Text shown:
__________

Tidy up all your tools and debris, clearing the area to make it safe, and you’re done!
How to build a shed base on uneven ground?
Building a shed base on uneven ground can be as easy as digging out a sub-base and checking that it’s level. You can dig down until the soil is light brown and rather compact, then work out where the ground is uneven and move soil around to compensate. Add a weed-blocking membrane down then put plastic grids in to act as your shed base or continue to make a sub-base for paving slabs or concrete. However, you could also build a timber shed base on uneven ground using concrete blocks to level it out.
  1. Mark out the area and dig the top layer of soil, trying to get the ground as flat as possible.
  2. Build a timber frame to size.
  3. Measure out 4 rows of 3 blocks to create good weight distribution and lay in place.
  4. Underneath each block, dig around 50mm wider than the blocks and about 150mm deep. Fill the hole with pea gravel until it’s flat.
  5. Place timber planks along the rows of blocks and see how level it is. Add or remove blocks where necessary. If it’s only a small difference, use shingle underneath the timber until it’s level.
  6. Nail your timber shed base to the timber planks to create a sturdy base for your shed.
If you’ve got any questions about building a shed base on uneven ground, it’s best leaving it to the pros. Get in touch with a range of builders who will be able to offer you a quote.
How to build a shed base?
You need a firm, level base for your shed to ensure that it stays structurally sound – without one, doors will sag, walls will lean and it won’t last you as long. But how do you build a shed base and what should you make it from? Timber shed bases A timber shed base is made from pressure-treated timber and has metal spikes that you hammer into the ground to keep it in place. You can often buy them with your shed installation kit, but they also come separately, often in 6x4 or 7x5 sizes. To build a timber shed base, you’ll drill holes then fit screws in the timber until the entire frame is built. Remember to check it’s square, then fix L-shaped feet to the inside of the frame. If you’re putting your shed on a hard surface like concrete, this is all you need to do. If you’re putting the base on soft ground, hammer in spikes at each corner until they’re level with the top of the base, then secure the spikes to the base with screws. Then you can position the shed floor onto the base. How to build a plastic shed base A plastic shed base is a simple and quick way to build a shed base. You can lay it on level concrete or paving slabs, but adding sharp sand on top will help keep it more secure. They come in a kit containing plastic grids. To build your plastic base, first measure out the site and hammer a peg into each corner and tie with string or builder’s line. Make it slightly larger than the shed base to help with drainage. Then cut into the lawn and remove the turf, making sure it’s level. Lay down a membrane sheet and weigh it down if it’s windy. Then lay out the number of plastic grids you need, then remove the locking pins and clip all the grids together. Once they’re all connected, put the locking pins back in the centre of the grids. Put your shed floor on top and you’re done! Concrete or paved shed bases For a concrete base or a shed base made from paving slabs, you’ll need to dig a sub-base. For concrete bases, you’ll need to dig down 150mm so you can add 75mm of compact hardcore under 75mm of concrete. For paved shed bases, you’ll want it to be about 120mm deep for 50mm of compact hardcore and the paving slabs.

__________

Parts of the exercise:
[1] Write out the shed base text from "How to build a shed base on" up to and including "level it out.", copying it word for word.
[2] Decide whether each statement agrees with the shed base text, answering yes or no and quoting the words of the text that settle it: (a) a concrete shed base calls for digging down 150mm; (b) timber shed bases are often sold in 8x6 sizes; (c) the site for a plastic shed base should be marked out slightly smaller than the shed base.

Interface element records
__________

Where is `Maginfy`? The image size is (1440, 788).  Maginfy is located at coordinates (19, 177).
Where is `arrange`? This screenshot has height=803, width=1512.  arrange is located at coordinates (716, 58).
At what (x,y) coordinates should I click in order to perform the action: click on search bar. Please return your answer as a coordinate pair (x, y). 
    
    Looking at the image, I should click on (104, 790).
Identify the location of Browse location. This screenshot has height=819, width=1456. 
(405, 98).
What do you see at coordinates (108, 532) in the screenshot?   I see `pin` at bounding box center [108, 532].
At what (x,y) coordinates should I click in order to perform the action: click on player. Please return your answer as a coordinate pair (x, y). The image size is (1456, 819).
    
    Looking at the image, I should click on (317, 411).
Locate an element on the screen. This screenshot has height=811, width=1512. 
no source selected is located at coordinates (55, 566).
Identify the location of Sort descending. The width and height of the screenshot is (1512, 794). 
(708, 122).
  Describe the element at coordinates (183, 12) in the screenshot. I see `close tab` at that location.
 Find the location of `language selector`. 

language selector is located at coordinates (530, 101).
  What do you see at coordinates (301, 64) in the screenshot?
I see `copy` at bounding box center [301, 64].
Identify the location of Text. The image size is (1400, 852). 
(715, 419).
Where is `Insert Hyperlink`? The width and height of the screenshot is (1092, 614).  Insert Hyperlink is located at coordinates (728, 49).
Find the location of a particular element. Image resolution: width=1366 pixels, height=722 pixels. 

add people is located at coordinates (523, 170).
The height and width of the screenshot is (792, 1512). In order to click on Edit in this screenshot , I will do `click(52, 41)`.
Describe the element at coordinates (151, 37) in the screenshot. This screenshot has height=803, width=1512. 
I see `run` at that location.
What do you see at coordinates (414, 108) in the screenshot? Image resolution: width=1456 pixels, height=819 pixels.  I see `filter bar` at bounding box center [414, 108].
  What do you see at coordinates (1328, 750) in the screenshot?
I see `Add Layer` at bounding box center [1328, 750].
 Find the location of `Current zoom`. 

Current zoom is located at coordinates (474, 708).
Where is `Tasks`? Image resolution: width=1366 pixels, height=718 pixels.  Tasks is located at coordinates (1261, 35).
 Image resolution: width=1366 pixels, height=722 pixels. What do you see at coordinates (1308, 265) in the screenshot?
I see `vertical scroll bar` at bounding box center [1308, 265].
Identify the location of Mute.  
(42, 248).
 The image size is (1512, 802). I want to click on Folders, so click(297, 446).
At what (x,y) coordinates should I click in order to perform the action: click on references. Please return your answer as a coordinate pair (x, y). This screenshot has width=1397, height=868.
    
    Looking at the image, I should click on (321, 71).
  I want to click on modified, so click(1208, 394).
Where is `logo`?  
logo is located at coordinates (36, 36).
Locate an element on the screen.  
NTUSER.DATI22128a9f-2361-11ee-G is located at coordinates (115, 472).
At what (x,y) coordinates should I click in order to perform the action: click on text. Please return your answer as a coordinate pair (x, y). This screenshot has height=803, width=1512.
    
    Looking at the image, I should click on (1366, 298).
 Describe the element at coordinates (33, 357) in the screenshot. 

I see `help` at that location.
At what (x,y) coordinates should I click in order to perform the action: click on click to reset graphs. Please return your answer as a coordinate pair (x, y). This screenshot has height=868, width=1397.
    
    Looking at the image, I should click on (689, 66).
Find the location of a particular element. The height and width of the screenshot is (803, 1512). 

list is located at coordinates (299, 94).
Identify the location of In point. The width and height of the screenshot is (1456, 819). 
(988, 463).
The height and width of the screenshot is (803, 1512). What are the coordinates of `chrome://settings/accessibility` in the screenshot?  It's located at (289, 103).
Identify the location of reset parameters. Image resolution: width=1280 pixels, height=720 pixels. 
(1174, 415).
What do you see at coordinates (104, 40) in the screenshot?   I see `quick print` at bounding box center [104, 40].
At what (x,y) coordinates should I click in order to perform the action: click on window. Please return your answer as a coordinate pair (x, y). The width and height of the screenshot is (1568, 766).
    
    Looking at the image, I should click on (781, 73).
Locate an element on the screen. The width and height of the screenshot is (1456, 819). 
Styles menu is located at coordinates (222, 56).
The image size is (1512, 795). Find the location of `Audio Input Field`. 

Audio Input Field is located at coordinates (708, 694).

__________

Final answers:
[1]
How to build a shed base on uneven ground?
Building a shed base on uneven ground can be as easy as digging out a sub-base and checking that it’s level. You can dig down until the soil is light brown and rather compact, then work out where the ground is uneven and move soil around to compensate. Add a weed-blocking membrane down then put plastic grids in to act as your shed base or continue to make a sub-base for paving slabs or concrete. However, you could also build a timber shed base on uneven ground using concrete blocks to level it out.

[2]
(a) Yes: "For concrete bases, you’ll need to dig down 150mm"
(b) No: "often in 6x4 or 7x5 sizes"
(c) No: "Make it slightly larger than the shed base to help with drainage."